— RAW DATA —

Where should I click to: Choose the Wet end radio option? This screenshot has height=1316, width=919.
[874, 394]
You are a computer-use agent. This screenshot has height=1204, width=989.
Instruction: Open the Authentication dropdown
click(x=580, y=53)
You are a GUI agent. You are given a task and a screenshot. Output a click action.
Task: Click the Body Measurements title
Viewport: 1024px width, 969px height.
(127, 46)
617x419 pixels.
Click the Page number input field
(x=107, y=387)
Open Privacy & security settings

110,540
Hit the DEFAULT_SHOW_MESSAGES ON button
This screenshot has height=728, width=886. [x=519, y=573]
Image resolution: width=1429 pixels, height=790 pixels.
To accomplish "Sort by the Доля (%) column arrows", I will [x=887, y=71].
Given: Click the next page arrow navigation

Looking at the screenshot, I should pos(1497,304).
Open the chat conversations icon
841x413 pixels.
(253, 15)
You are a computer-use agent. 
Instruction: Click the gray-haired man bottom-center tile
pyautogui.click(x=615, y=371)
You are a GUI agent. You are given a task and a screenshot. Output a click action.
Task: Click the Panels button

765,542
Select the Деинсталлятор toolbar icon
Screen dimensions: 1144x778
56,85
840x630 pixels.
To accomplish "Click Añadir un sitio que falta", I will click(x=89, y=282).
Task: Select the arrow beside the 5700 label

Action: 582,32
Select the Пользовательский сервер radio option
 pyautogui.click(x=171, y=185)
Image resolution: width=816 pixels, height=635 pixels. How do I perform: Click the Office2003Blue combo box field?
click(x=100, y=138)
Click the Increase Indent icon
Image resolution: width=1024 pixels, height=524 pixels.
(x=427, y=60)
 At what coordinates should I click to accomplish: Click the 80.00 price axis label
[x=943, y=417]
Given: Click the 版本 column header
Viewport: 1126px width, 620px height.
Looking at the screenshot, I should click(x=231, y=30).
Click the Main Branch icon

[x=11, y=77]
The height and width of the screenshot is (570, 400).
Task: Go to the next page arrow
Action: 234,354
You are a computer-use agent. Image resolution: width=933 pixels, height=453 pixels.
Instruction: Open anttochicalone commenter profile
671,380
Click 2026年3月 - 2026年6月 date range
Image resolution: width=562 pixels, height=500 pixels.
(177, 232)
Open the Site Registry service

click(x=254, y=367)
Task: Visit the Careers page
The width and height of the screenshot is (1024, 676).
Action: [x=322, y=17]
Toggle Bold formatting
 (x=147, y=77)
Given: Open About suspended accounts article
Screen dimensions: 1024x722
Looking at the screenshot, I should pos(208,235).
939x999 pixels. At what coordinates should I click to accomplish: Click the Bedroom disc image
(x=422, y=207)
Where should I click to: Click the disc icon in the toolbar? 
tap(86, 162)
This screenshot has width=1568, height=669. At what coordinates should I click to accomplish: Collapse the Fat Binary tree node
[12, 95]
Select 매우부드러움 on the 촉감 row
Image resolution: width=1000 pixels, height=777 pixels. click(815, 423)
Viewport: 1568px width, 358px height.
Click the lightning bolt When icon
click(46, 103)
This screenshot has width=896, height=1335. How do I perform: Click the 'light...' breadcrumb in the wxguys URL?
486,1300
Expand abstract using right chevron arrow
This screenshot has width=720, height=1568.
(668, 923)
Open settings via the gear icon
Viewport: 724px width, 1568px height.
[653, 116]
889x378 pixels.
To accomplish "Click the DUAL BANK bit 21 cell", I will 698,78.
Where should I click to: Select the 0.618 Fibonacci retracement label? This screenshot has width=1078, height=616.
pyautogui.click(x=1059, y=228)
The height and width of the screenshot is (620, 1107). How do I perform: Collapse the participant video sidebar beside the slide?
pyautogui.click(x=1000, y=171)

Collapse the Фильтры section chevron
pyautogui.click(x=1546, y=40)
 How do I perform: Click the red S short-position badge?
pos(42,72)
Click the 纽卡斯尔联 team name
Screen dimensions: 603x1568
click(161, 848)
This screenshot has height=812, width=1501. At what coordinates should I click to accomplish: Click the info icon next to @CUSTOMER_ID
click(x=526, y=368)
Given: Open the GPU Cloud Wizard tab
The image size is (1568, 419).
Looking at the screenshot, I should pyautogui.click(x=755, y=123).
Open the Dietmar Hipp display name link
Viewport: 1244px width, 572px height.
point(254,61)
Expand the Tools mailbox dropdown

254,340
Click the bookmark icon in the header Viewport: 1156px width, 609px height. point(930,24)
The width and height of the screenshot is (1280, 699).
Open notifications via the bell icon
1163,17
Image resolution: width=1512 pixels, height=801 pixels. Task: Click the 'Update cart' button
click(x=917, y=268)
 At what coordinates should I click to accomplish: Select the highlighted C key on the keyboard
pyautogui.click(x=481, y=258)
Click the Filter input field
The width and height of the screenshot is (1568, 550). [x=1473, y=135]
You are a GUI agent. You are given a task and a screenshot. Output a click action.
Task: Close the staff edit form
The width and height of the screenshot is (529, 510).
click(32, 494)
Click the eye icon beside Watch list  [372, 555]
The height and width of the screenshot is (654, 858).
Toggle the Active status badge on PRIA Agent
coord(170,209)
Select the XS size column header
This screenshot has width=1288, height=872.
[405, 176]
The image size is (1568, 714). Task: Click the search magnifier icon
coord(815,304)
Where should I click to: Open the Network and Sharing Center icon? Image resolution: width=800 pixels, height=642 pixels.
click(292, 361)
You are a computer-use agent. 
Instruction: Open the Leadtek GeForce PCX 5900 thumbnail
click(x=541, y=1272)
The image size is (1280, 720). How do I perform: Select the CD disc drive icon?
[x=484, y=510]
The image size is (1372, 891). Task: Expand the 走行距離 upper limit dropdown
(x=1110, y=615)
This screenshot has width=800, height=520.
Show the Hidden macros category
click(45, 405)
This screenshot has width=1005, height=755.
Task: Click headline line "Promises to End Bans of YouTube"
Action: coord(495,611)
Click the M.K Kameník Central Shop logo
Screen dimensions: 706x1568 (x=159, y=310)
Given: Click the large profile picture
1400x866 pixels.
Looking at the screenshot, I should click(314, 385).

— WORK ORDER —
Could you copy out all the material word for word?

— SOLVED PROBLEM —
Where should I click to: Choose the Wet end radio option? This screenshot has height=1316, width=919.
[874, 394]
You are a computer-use agent. This screenshot has height=1204, width=989.
Instruction: Open the Authentication dropdown
click(x=580, y=53)
You are a GUI agent. You are given a task and a screenshot. Output a click action.
Task: Click the Body Measurements title
Viewport: 1024px width, 969px height.
(127, 46)
617x419 pixels.
Click the Page number input field
(x=107, y=387)
Open Privacy & security settings

110,540
Hit the DEFAULT_SHOW_MESSAGES ON button
This screenshot has height=728, width=886. [x=519, y=573]
Image resolution: width=1429 pixels, height=790 pixels.
To accomplish "Sort by the Доля (%) column arrows", I will [x=887, y=71].
Given: Click the next page arrow navigation

Looking at the screenshot, I should pos(1497,304).
Open the chat conversations icon
841x413 pixels.
(253, 15)
You are a computer-use agent. 
Instruction: Click the gray-haired man bottom-center tile
pyautogui.click(x=615, y=371)
You are a GUI agent. You are given a task and a screenshot. Output a click action.
Task: Click the Panels button

765,542
Select the Деинсталлятор toolbar icon
Screen dimensions: 1144x778
56,85
840x630 pixels.
To accomplish "Click Añadir un sitio que falta", I will click(x=89, y=282).
Task: Select the arrow beside the 5700 label

Action: 582,32
Select the Пользовательский сервер radio option
 pyautogui.click(x=171, y=185)
Image resolution: width=816 pixels, height=635 pixels. How do I perform: Click the Office2003Blue combo box field?
click(x=100, y=138)
Click the Increase Indent icon
Image resolution: width=1024 pixels, height=524 pixels.
(x=427, y=60)
 At what coordinates should I click to accomplish: Click the 80.00 price axis label
[x=943, y=417]
Given: Click the 版本 column header
Viewport: 1126px width, 620px height.
Looking at the screenshot, I should click(x=231, y=30).
Click the Main Branch icon

[x=11, y=77]
The height and width of the screenshot is (570, 400).
Task: Go to the next page arrow
Action: 234,354
You are a computer-use agent. Image resolution: width=933 pixels, height=453 pixels.
Instruction: Open anttochicalone commenter profile
671,380
Click 2026年3月 - 2026年6月 date range
Image resolution: width=562 pixels, height=500 pixels.
(177, 232)
Open the Site Registry service

click(x=254, y=367)
Task: Visit the Careers page
The width and height of the screenshot is (1024, 676).
Action: [x=322, y=17]
Toggle Bold formatting
 (x=147, y=77)
Given: Open About suspended accounts article
Screen dimensions: 1024x722
Looking at the screenshot, I should pos(208,235).
939x999 pixels. At what coordinates should I click to accomplish: Click the Bedroom disc image
(x=422, y=207)
Where should I click to: Click the disc icon in the toolbar? 
tap(86, 162)
This screenshot has width=1568, height=669. At what coordinates should I click to accomplish: Collapse the Fat Binary tree node
[12, 95]
Select 매우부드러움 on the 촉감 row
Image resolution: width=1000 pixels, height=777 pixels. click(815, 423)
Viewport: 1568px width, 358px height.
Click the lightning bolt When icon
click(46, 103)
This screenshot has width=896, height=1335. How do I perform: Click the 'light...' breadcrumb in the wxguys URL?
486,1300
Expand abstract using right chevron arrow
This screenshot has width=720, height=1568.
(668, 923)
Open settings via the gear icon
Viewport: 724px width, 1568px height.
[653, 116]
889x378 pixels.
To accomplish "Click the DUAL BANK bit 21 cell", I will 698,78.
Where should I click to: Select the 0.618 Fibonacci retracement label? This screenshot has width=1078, height=616.
pyautogui.click(x=1059, y=228)
The height and width of the screenshot is (620, 1107). How do I perform: Collapse the participant video sidebar beside the slide?
pyautogui.click(x=1000, y=171)

Collapse the Фильтры section chevron
pyautogui.click(x=1546, y=40)
 How do I perform: Click the red S short-position badge?
pos(42,72)
Click the 纽卡斯尔联 team name
Screen dimensions: 603x1568
click(161, 848)
This screenshot has height=812, width=1501. At what coordinates should I click to accomplish: Click the info icon next to @CUSTOMER_ID
click(x=526, y=368)
Given: Open the GPU Cloud Wizard tab
The image size is (1568, 419).
Looking at the screenshot, I should pyautogui.click(x=755, y=123).
Open the Dietmar Hipp display name link
Viewport: 1244px width, 572px height.
point(254,61)
Expand the Tools mailbox dropdown

254,340
Click the bookmark icon in the header Viewport: 1156px width, 609px height. point(930,24)
The width and height of the screenshot is (1280, 699).
Open notifications via the bell icon
1163,17
Image resolution: width=1512 pixels, height=801 pixels. Task: Click the 'Update cart' button
click(x=917, y=268)
 At what coordinates should I click to accomplish: Select the highlighted C key on the keyboard
pyautogui.click(x=481, y=258)
Click the Filter input field
The width and height of the screenshot is (1568, 550). [x=1473, y=135]
You are a GUI agent. You are given a task and a screenshot. Output a click action.
Task: Close the staff edit form
The width and height of the screenshot is (529, 510).
click(32, 494)
Click the eye icon beside Watch list  [372, 555]
The height and width of the screenshot is (654, 858).
Toggle the Active status badge on PRIA Agent
coord(170,209)
Select the XS size column header
This screenshot has width=1288, height=872.
[405, 176]
The image size is (1568, 714). Task: Click the search magnifier icon
coord(815,304)
Where should I click to: Open the Network and Sharing Center icon? Image resolution: width=800 pixels, height=642 pixels.
click(292, 361)
You are a computer-use agent. 
Instruction: Open the Leadtek GeForce PCX 5900 thumbnail
click(x=541, y=1272)
The image size is (1280, 720). How do I perform: Select the CD disc drive icon?
[x=484, y=510]
The image size is (1372, 891). Task: Expand the 走行距離 upper limit dropdown
(x=1110, y=615)
This screenshot has width=800, height=520.
Show the Hidden macros category
click(45, 405)
This screenshot has width=1005, height=755.
Task: Click headline line "Promises to End Bans of YouTube"
Action: coord(495,611)
Click the M.K Kameník Central Shop logo
Screen dimensions: 706x1568 (x=159, y=310)
Given: Click the large profile picture
1400x866 pixels.
Looking at the screenshot, I should click(314, 385).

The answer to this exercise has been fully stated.